### Exercise description
From the article on the FDA's eIND draft guidance, extract the passage between "Nuclear medicine researchers" and "or toxicological effect.", inclusive, copied word for word.

### Passage provided
• • • • • • •
Despite political pressure favoring tighter drug regulations, the FDA has prepared a plan that may hasten the testing and approval of investigational molecular imaging agents.
A draft guidance for the proposed exploratory investigational new drug (eIND) application was published in April and posted in the Federal Register for comment.
The eIND guidance appears to accept the molecular imaging community's position that MI nuclear probes are extremely safe. It proposes a faster way for researchers to move from preclinical trials involving animal testing to phase I safety and biodistribution testing in human subjects. Less pharmaceutical and toxicological evaluation would be required before initiation of human trials, according to Dr. George Mills, director of the FDA's division of medical imaging and radiopharmaceutical drug products.
"The measures in the eIND would put the drug developers in a position where they can reduce costs and speed the research and development process," Mills said.
Nuclear medicine researchers have contended for years that toxicology and pharmacology studies for radioactive drugs should follow a different set of rules from those established for traditional drugs, said Dr. Robert Innis, chief of the molecular imaging branch of the National Institutes of Health. MI agents are typically given only once and at very low doses that have no pharmacological or toxicological effect.
• • • • • • •
### Stored records
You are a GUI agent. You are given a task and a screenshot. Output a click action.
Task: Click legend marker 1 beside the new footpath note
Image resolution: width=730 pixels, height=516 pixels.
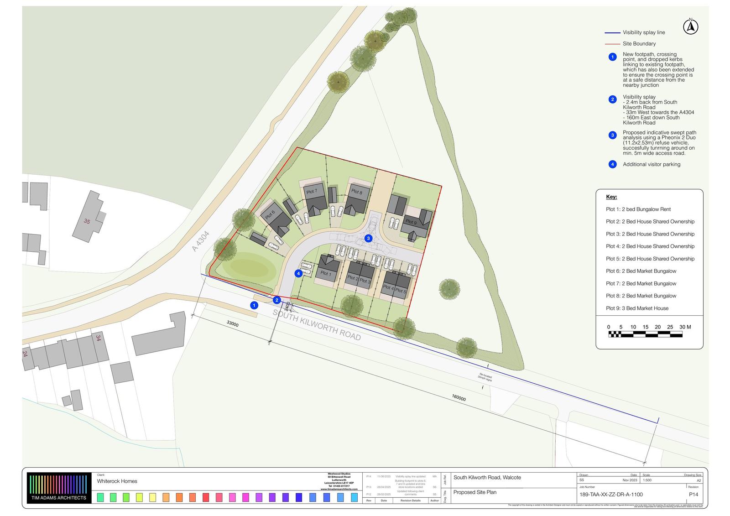[x=613, y=57]

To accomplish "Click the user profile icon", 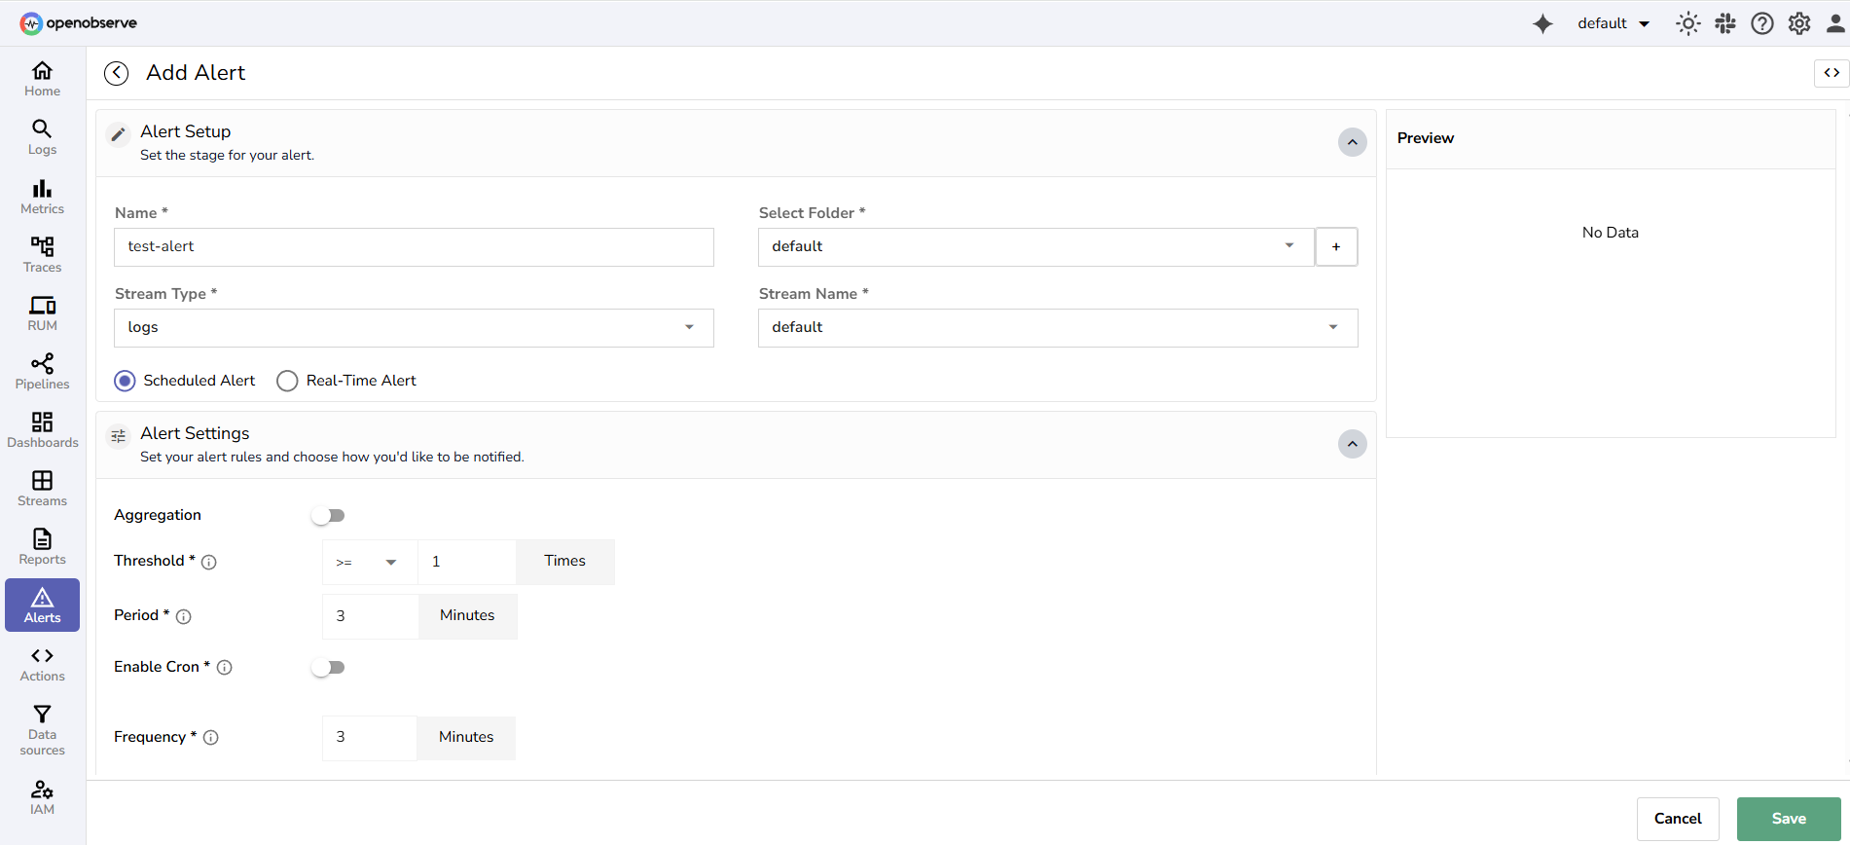I will point(1835,23).
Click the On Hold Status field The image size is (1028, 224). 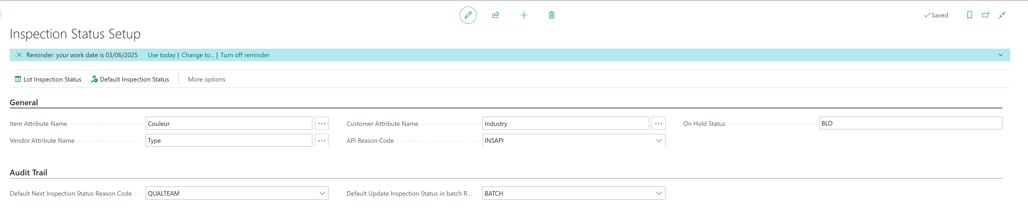[x=910, y=123]
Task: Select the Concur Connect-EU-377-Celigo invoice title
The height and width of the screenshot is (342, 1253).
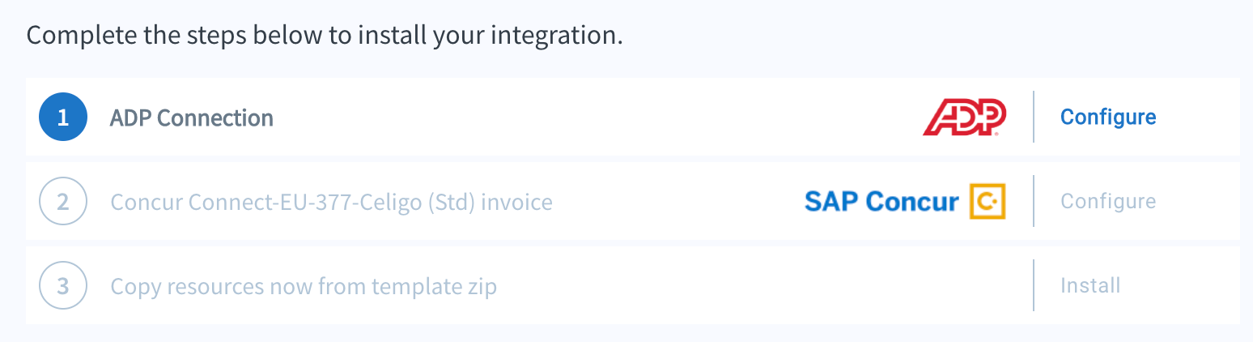Action: click(331, 202)
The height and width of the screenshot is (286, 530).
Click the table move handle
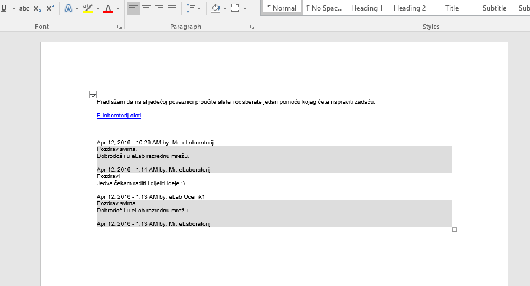click(93, 94)
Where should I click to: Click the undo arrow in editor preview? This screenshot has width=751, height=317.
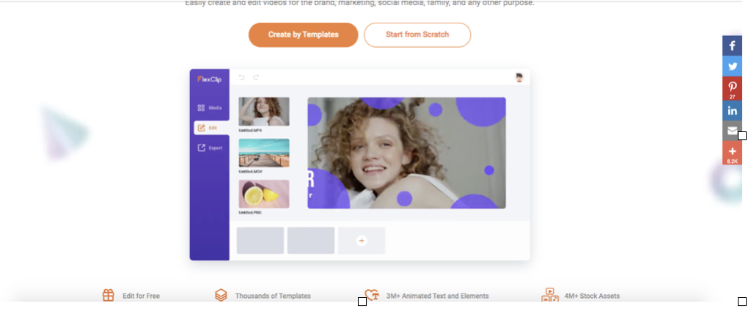tap(242, 77)
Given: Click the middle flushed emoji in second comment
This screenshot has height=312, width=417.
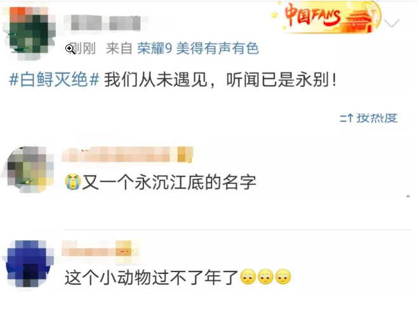Looking at the screenshot, I should [265, 277].
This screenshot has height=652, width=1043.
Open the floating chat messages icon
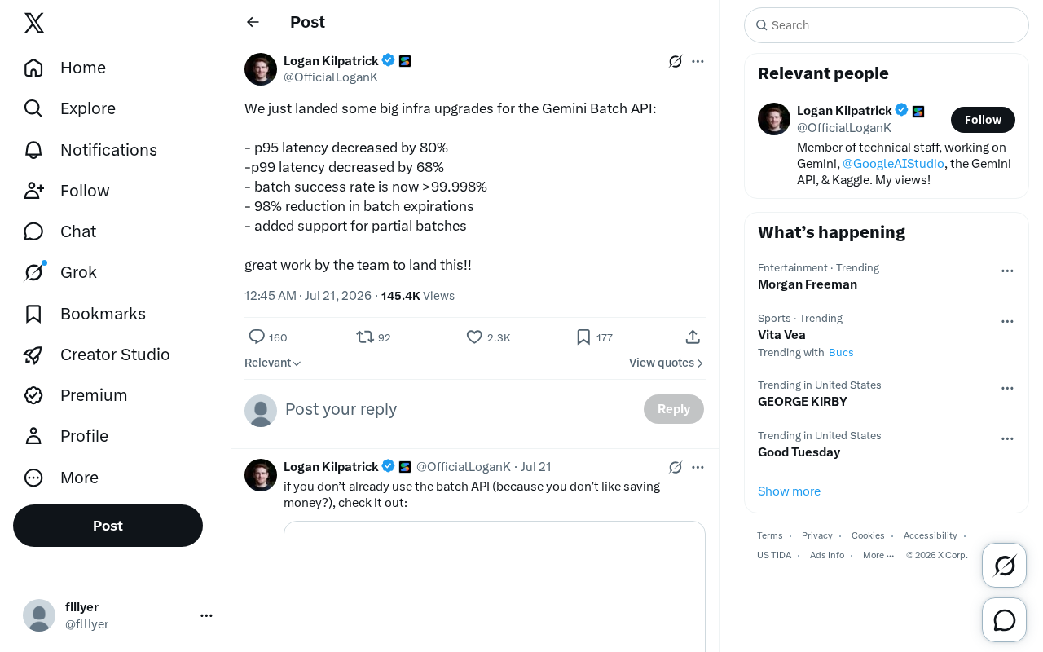(x=1004, y=620)
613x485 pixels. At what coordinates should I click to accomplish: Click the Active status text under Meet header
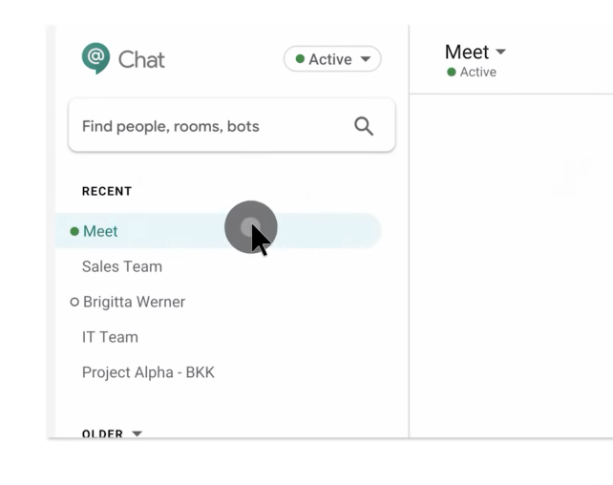tap(478, 72)
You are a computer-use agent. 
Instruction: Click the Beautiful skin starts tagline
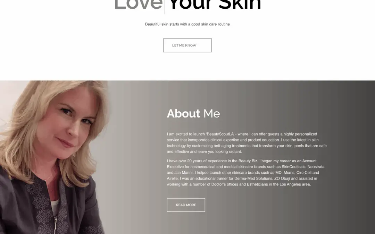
• • • • • • •
### Solution for this task
Nuclear medicine researchers have contended for years that toxicology and pharmacology studies for radioactive drugs should follow a different set of rules from those established for traditional drugs, said Dr. Robert Innis, chief of the molecular imaging branch of the National Institutes of Health. MI agents are typically given only once and at very low doses that have no pharmacological or toxicological effect.